Mieux formées, les unités de maintien de l’ordre vont par ailleurs monter en puissance grâce au renfort de 230 hommes, ce qui musclera les effectifs de 600 recrues d’ici à la fin du quinquennat. Sur le plan budgétaire, une enveloppe de 100 millions d’euros va être consacrée à l’achat de plusieurs centaines de véhicules neufs appelés à remplacer un parc vieillissant et parfois à bout de souffle, mais aussi d’une centaine de camions, des engins lanceurs d’eau ou encore dix porte-drones.

Appelé à être rendu public la semaine prochaine, après sa présentation au Conseil de défense, ce plan de bataille, « accessible au public et commun aux différentes forces » se veut stratégique. Il entend « fixer les grands principes du maintien modernisé de l’ordre dans notre pays ». Pour résumer sa philosophie d’action, Gérald Darmanin a convoqué vendredi Charles Péguy : « L’ordre, et l’ordre seul, fait en définitive la liberté. Le désordre fait la servitude. » Le nouveau plan de bataille ainsi dévoilé vendredi permettra-t-il de sortir de l’ornière ? Les prochaines manifestations, dans une France au bord de la crise de nerfs, feront figure de test.


Vers l’obligation de flouter les visages des policiers

Gérald Darmanin a annoncé jeudi sa volonté d’interdire aux télévisions et aux réseaux sociaux de diffuser, sans les flouter, « des images montrant les visages » des policiers en opération.

Venu clôturer le 9e congrès de l’Unsa Police, le ministre de l’Intérieur s’est engagé à répondre favorablement à ces demandes récurrentes des syndicats. « Personne ne pourra empêcher les gens de filmer », a-t-il prévenu, mais « je retiens l’idée d’obliger les télés et les réseaux sociaux à ne pas diffuser les images des visages des policiers, mais de les flouter ».

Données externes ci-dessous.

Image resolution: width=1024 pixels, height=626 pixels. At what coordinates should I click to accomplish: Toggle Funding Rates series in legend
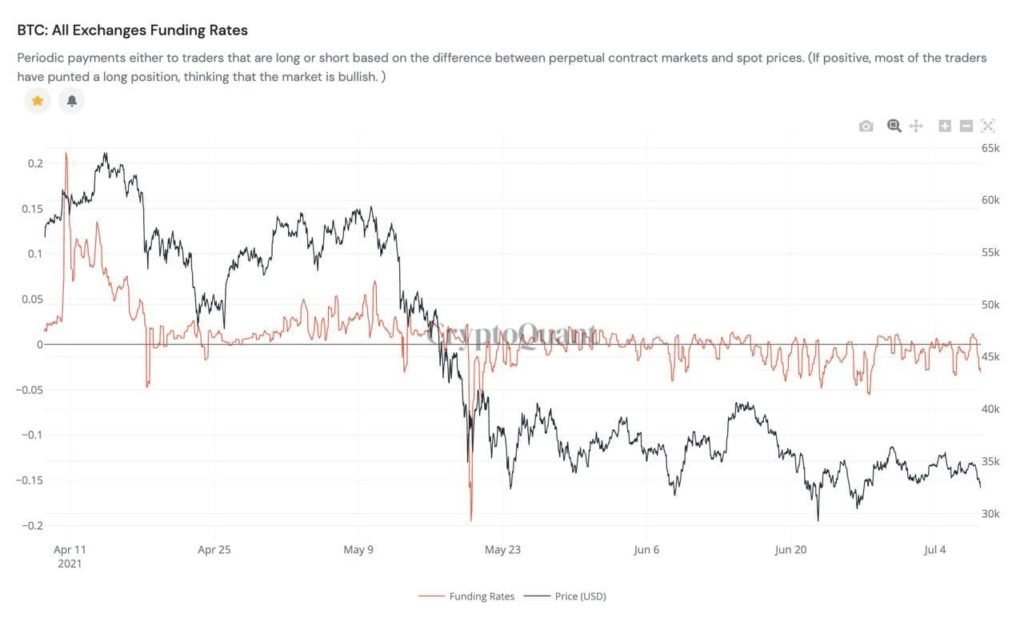coord(482,596)
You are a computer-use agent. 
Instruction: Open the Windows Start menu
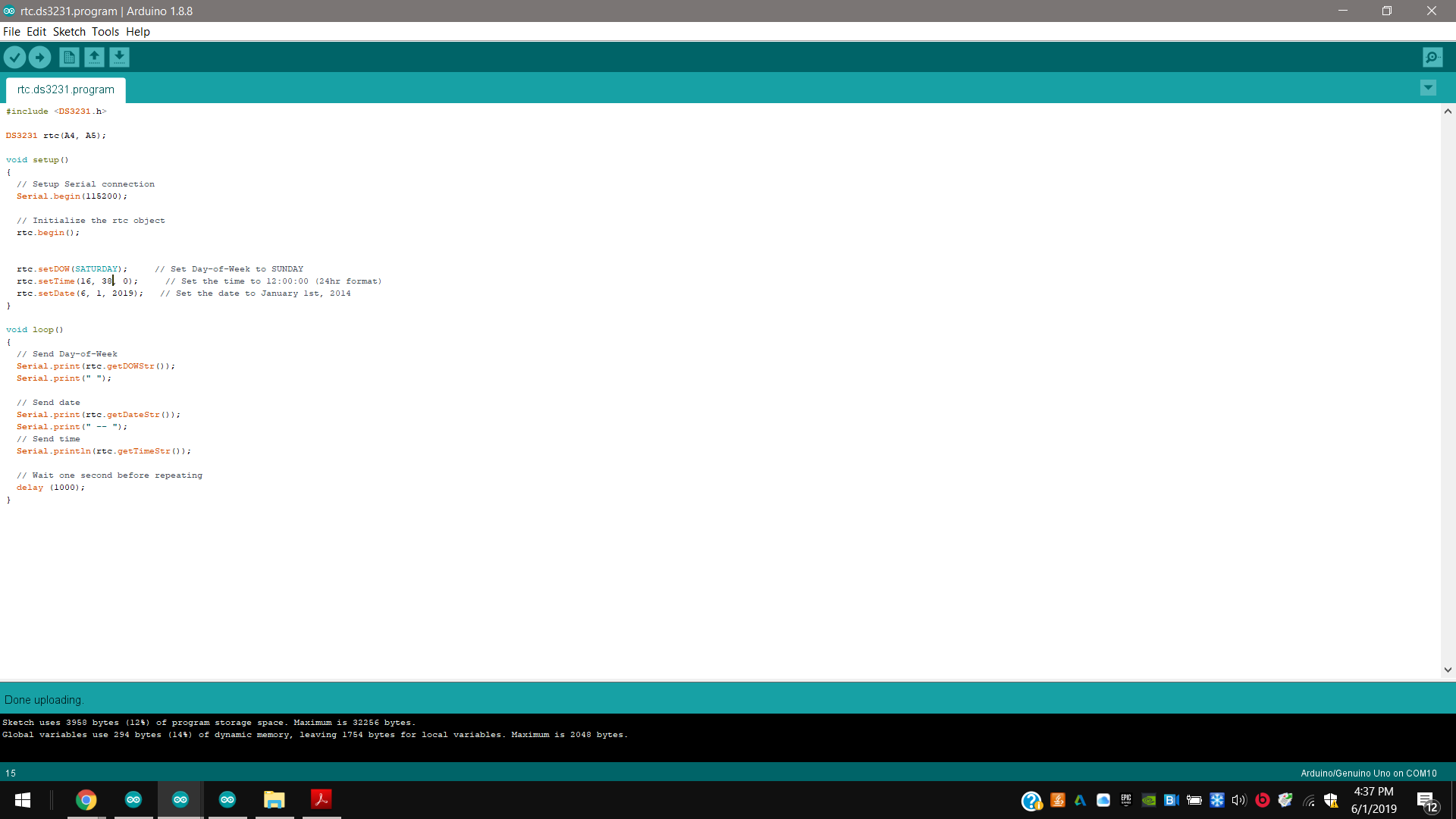[23, 799]
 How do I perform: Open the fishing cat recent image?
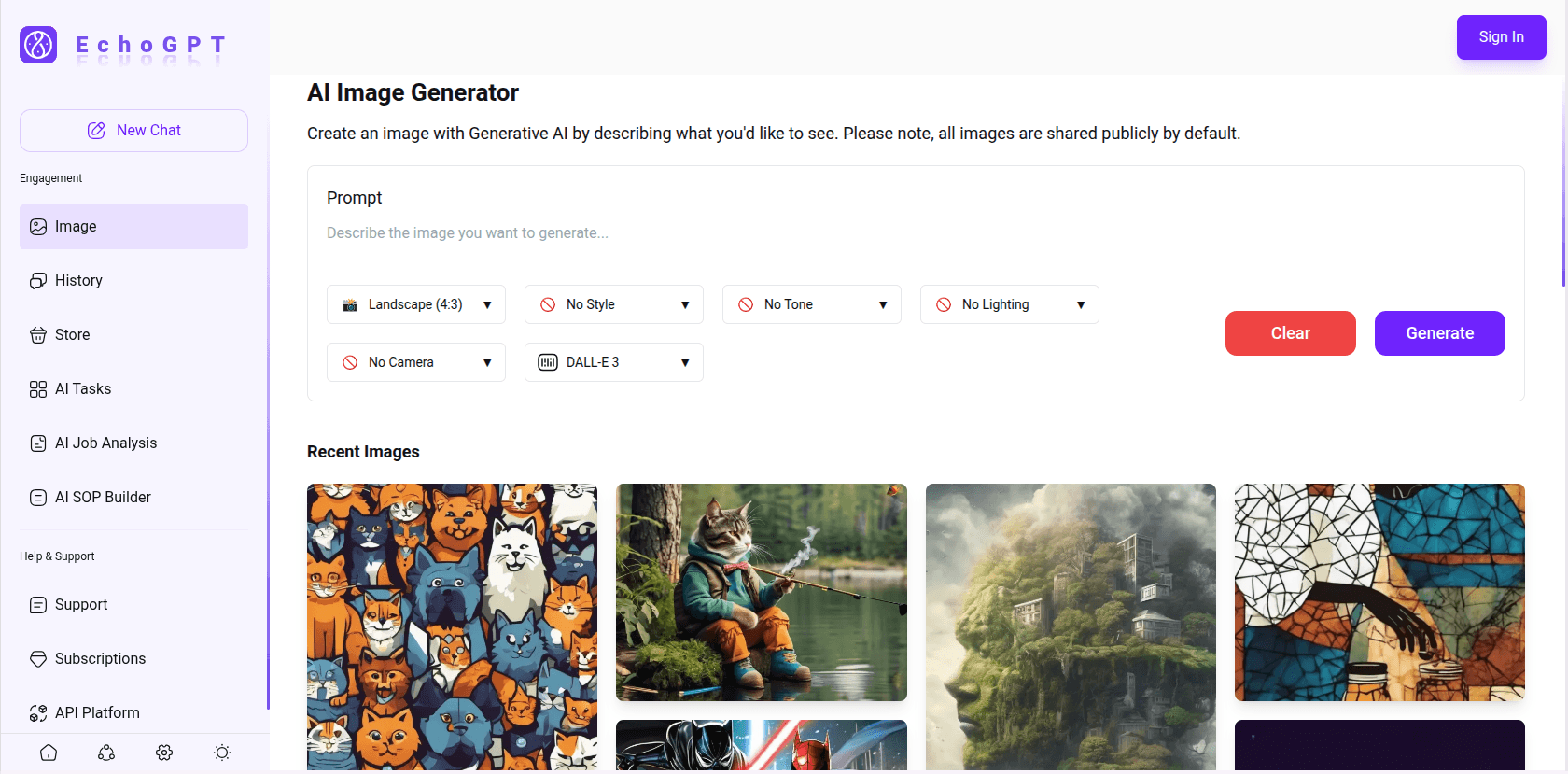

Face à la diffusion de plus en plus fréquente de vidéos d’intervention policières mettant en cause des agents, les syndicats réclament en outre des caméras piétons en nombre et la possibilité de diffuser également leurs images, ce qui est interdit actuellement. Le président Emmanuel Macron a promis de les généraliser d’ici à juillet 2021, a rappelé Gérald Darmanin, en soulignant « la différence de traitement entre les policiers et (…) les délinquants qui diffusent les vidéos ». Le ministre a souhaité que les images de ces caméras piétons puissent être diffusées, que les policiers puissent « travailler avec ces images ».

Actuellement, ces vidéos sont horodatées, localisées et le porteur de la caméra identifié. « La consultation des images n’est possible qu’après transfert par des personnels habilités. Elles sont conservées six mois, plus longtemps s’il y a une procédure administrative ou judiciaire », a-t-on expliqué de source policière.